Images should not appear in the copy, yet every line of the listing below must be printed exactly.

────

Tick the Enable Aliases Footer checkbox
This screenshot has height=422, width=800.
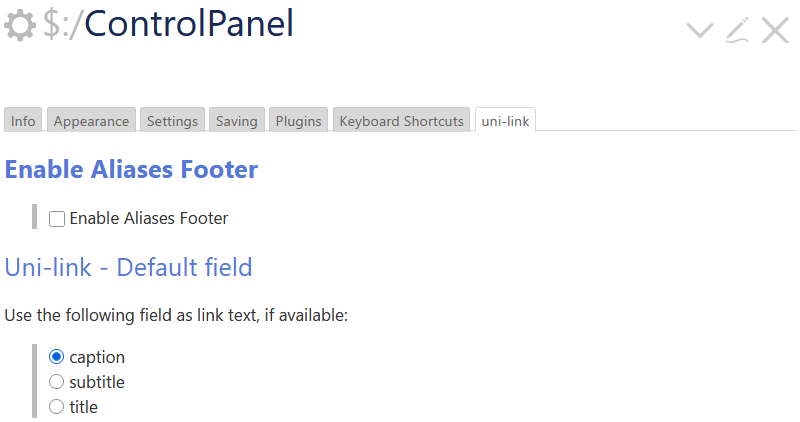coord(57,218)
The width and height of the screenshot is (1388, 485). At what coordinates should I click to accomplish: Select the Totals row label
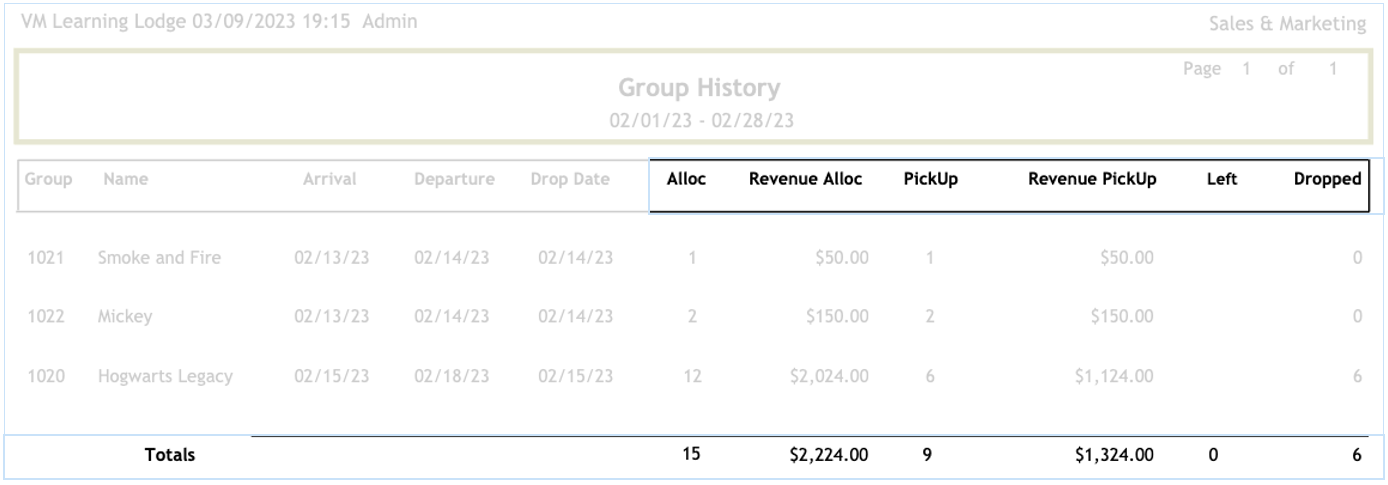169,456
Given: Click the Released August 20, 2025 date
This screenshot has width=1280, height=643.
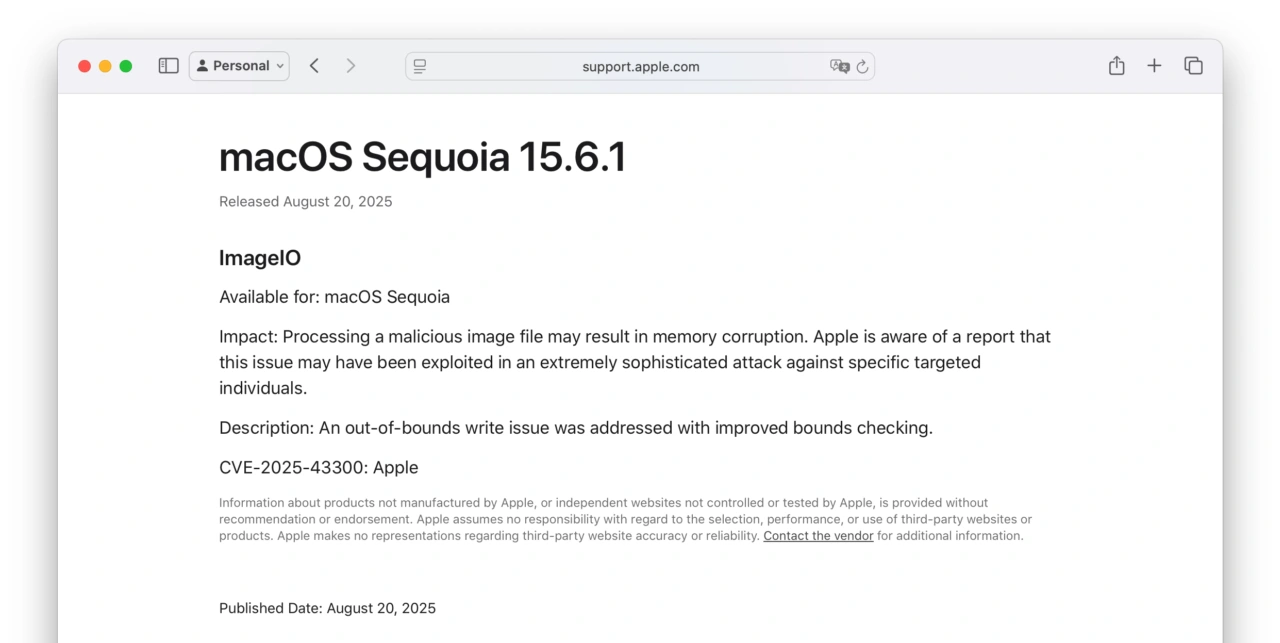Looking at the screenshot, I should point(305,201).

────

**ANSWER SPACE**
Tick the Enable Aliases Footer checkbox
This screenshot has height=422, width=800.
coord(57,218)
The width and height of the screenshot is (1388, 485). At what coordinates should I click to accomplish: Select the Totals row label
169,456
Given: Click the Released August 20, 2025 date
This screenshot has width=1280, height=643.
Looking at the screenshot, I should point(305,201).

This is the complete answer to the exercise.